Kerr went on to establish the Law Association for Asia and the Western Pacific in 1966,  that operated as a prominent CIA propaganda front in Asia, according to Marchetti and John Marks in The CIA and the Cult of Intelligence

Whitlam’s sacking

When Whitlam was re-elected in 1974, the White House sent Marshall Green to Canberra as its ambassador. Known as the “coupmaster”, Green had played a central role in the 1965 coup against President Sukarno in Indonesia. 

According to Pilger, in an October 2014 article in The Guardian, Whitlam was shown a top-secret message on November 10, 1975, that had been sent from ASIO’s office in Washington and was sourced to CIA’s East Asia division head Theodore Shackley (who had helped run the coup against Allende).

Pilger writes: “Shackley’s message … said that the prime minister of Australia was a security risk in his own country. 

“The day before, Kerr had visited the headquarters of the Defence Signals Directorate, Australia’s [National Security Agency], where he was briefed on the ‘security crisis’.

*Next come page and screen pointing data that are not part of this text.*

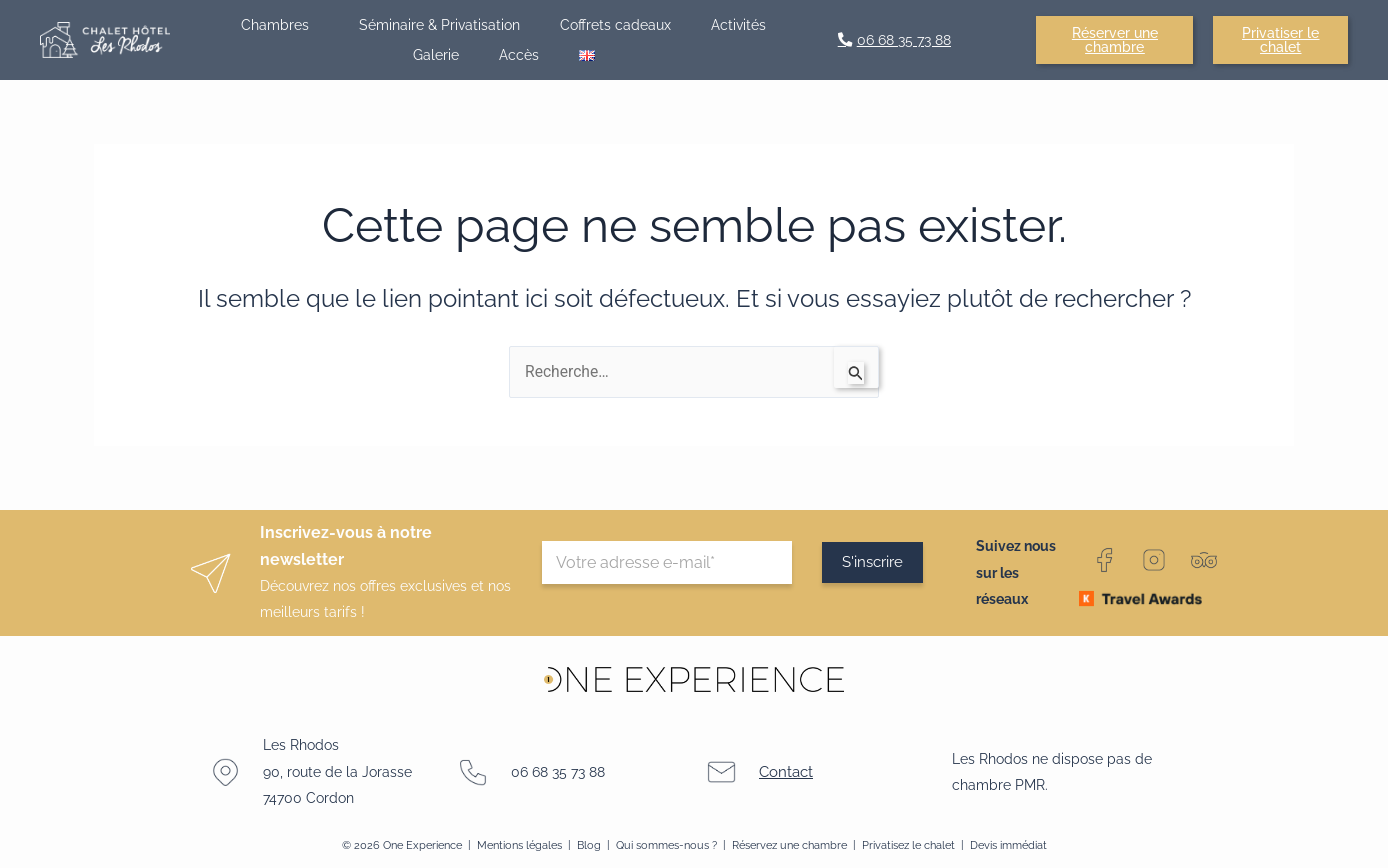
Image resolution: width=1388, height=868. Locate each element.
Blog (590, 845)
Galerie (436, 54)
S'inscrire (875, 563)
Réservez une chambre (789, 845)
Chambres (280, 25)
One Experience (422, 845)
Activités (738, 24)
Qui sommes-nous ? (666, 845)
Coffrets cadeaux (615, 24)
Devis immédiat (1008, 845)
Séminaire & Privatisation (439, 24)
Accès (519, 54)
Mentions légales (519, 845)
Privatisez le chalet (910, 845)
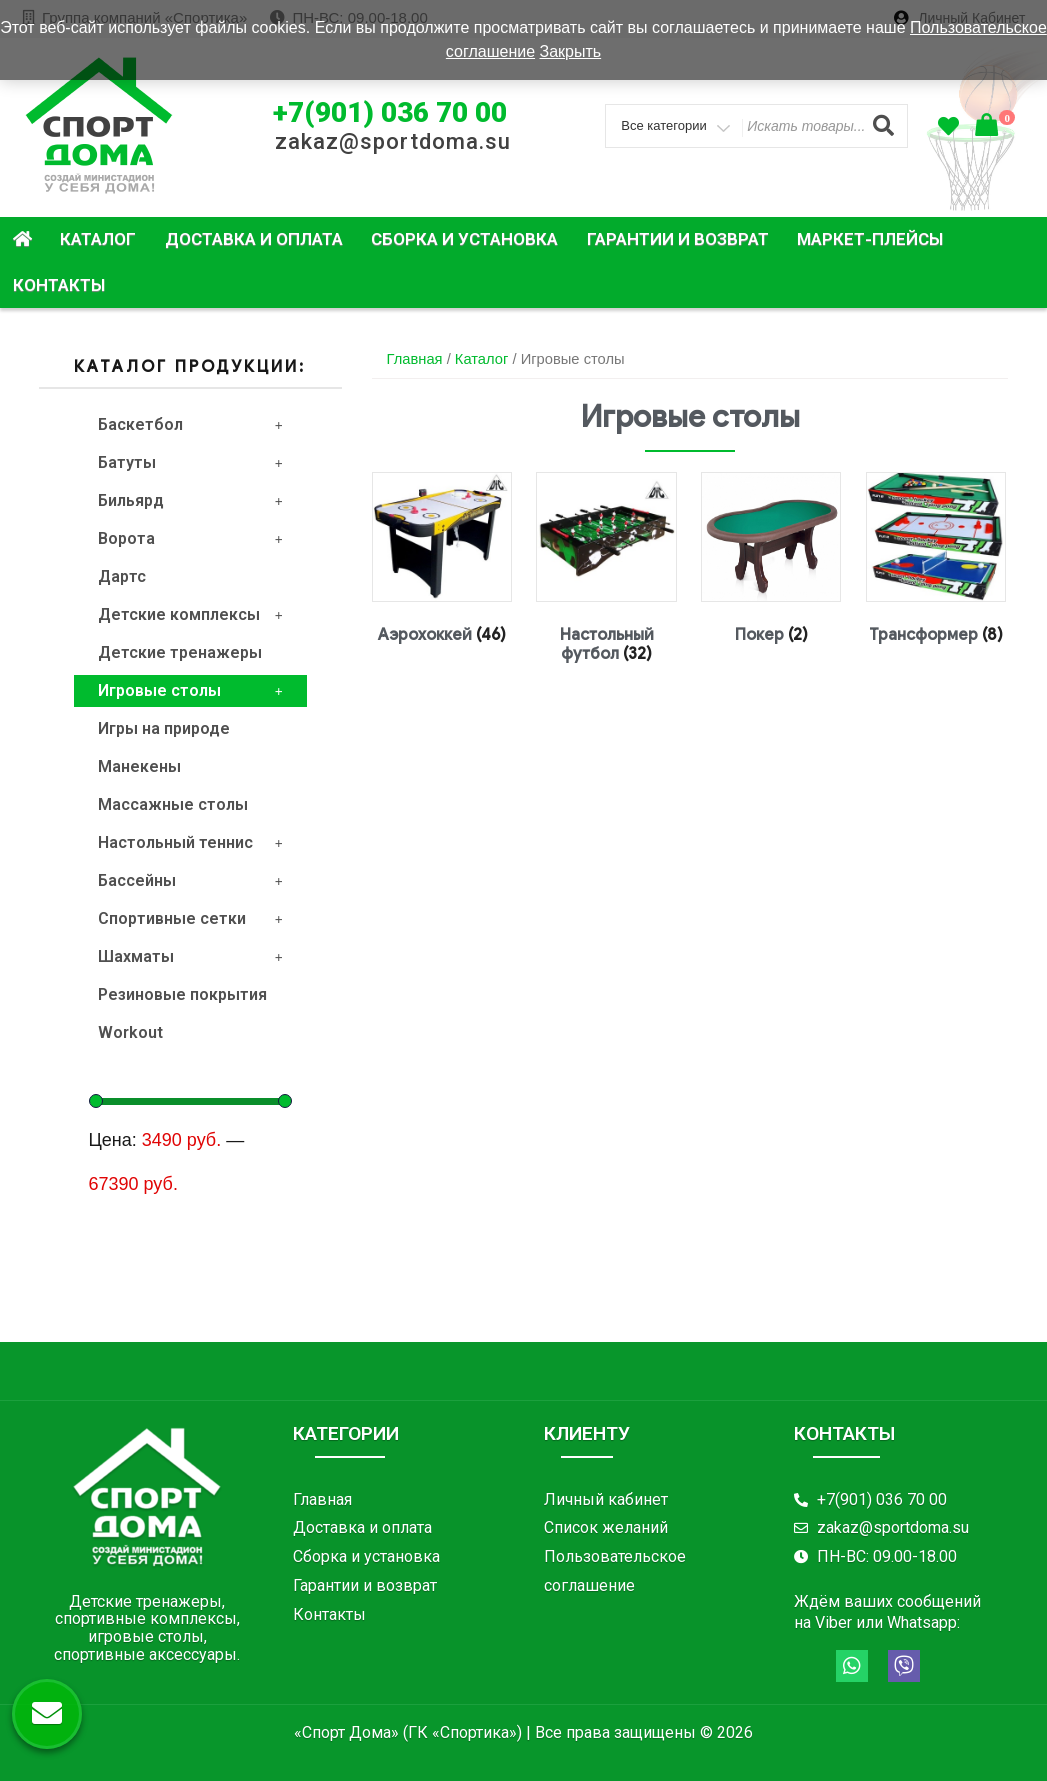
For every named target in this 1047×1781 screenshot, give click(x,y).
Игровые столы (190, 690)
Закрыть (571, 51)
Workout (130, 1032)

“On 11 November – the day Whitlam was to inform parliament about the secret CIA presence in Australia – he was summoned by Kerr. 

“Invoking archaic vice-regal ‘reserve powers’, Kerr sacked the democratically elected prime minister. 

“The ‘Whitlam problem’ was solved, and Australian politics never recovered, nor the nation its true independence.”

There seems little doubt the US was involved in the sacking of the Whitlam government.

[Bevan Ramsden is a long-time peace activist who was involved in the Vietnam Moratorium Campaign. He is a national coordinating committee member of the Independent and Peaceful Australia Network.]